* Selected text
There are many pleasant, if not entirely satisfactory, ways to fill the void. Watch an old game on YouTube. Play a video version of your favorite game. Or, best of all, read a sports book.

Perhaps because we make such visceral connections to the games we love, that genre has yielded an abundance of worthwhile reading in a variety of categories.

There are brilliant biographies of Vince Lombardi and Roberto Clemente; oral histories of two of the most colorful sports leagues ever, the ABA and AFL; novels by Bernard Malamud and Pete Gent; probing examinations of single seasons by Mark Bowden and John Feinstein; enduring classics by Jim Bouton and Buzz Bissinger; journalism by David Halberstam.

Here are some of the favorites of the people at The Inquirer who make their living writing about sports or editing the stories:

Les Bowen

Beartown by Fredrik Backman: Why do you want to read a novel about a village in Sweden? Well, there is hockey. But so much more. Beartown is the story of a dying, isolated small town that has one source of pride, the local rink and its team. The parallels to small-town America and football are obvious. But this isn’t a sports book as much as a book about priorities, privilege, courage, consequences, and community. While celebrating this proud, quaint, obstinate place, the book also examines the underside of life in such a place, despair, small-mindedness, and tribalism. I don’t think I would want to live in Beartown, but I sure learned from and enjoyed my visit. Backman’s other books are excellent as well, the Beartown sequel Us Against You, and especially, non-sports-related but relevant to this time in America, A Man Called Ove.

Matt Breen

Bringing The Heat by Mark Bowden: Before he wrote Black Hawk Down, Bowden was the Eagles beat writer for The Inquirer. Same thing, right? Bringing The Heat is an incredibly detailed, behind-the-scenes look at the characters who made up the Gang Green Eagles era through the lens of the 1992 season. Bowden details the life and tragic death of Jerome Brown, the battle between Buddy Ryan and Norman Braman, the intricacies of Randall Cunningham, the incompetence of new head coach Rich Kotite, the ministry of Reggie White, and characters such as “Arkansas” Fred Barnett and Mike Golic. It’s a lengthy read (nearly 500 pages), but you will be hooked right away as Bowden takes the reader to Brown’s front door and then inside the Eagles locker room at halftime of their playoff game in the Superdome. Maybe they should turn this into a movie, too.

* Data excerpt
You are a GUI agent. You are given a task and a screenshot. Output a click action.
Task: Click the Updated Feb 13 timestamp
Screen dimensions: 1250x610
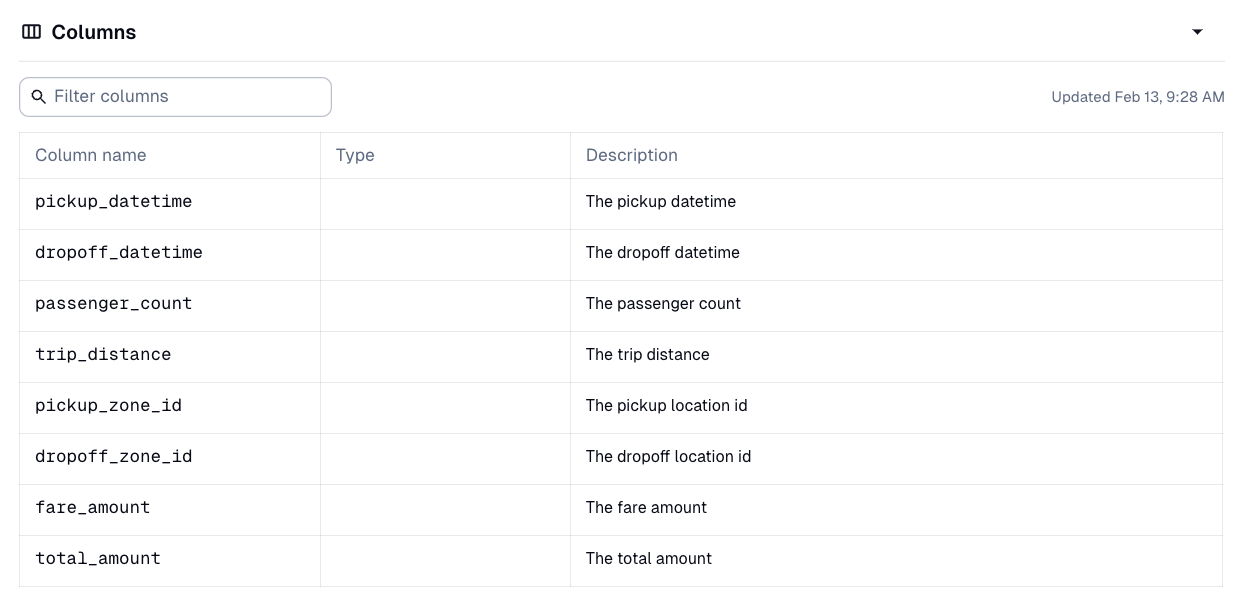pyautogui.click(x=1137, y=97)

* Task requirements
A. Copy the passage from the sports book recommendations, beginning at the words "There are many" and stopping after "a sports book.".
B. According to the sports book recommendations, what job did Mark Bowden hold at The Inquirer before he wrote Black Hawk Down?
C. Continue the sports book recommendations after their last sentence.

* Task answers
A.
There are many pleasant, if not entirely satisfactory, ways to fill the void. Watch an old game on YouTube. Play a video version of your favorite game. Or, best of all, read a sports book.

B. He was the Eagles beat writer.

C.
Bob Brookover

K: A History of Baseball in Ten Pitches by Tyler Kepner: It has great stories from some of the best pitchers in MLB history, and it also has some tremendous Philadelphia-related baseball stories. Unlike Ken Burns, Kepner, a Philadelphia native, does not focus too heavily on Boston and New York at the expense of the other great baseball cities around the country. He even got Steve Carlton to talk. I loved this promotional quote from Orel Hershiser: “I’ve been a student of pitching for more than 40 years, and Tyler Kepner has captured the essence of the craft with fascinating stories and insights on every page.”

Sam Carchidi

Joe DiMaggio: The Hero’s Life by Richard Ben Cramer: His writing is both brilliant and sad. Brilliant because it goes beyond the locker rooms and ball fields to let us see the real DiMaggio. Sad because the person who was immortalized by Simon and Garfunkel’s “Mrs. Robinson” wasn’t as heroic as we thought.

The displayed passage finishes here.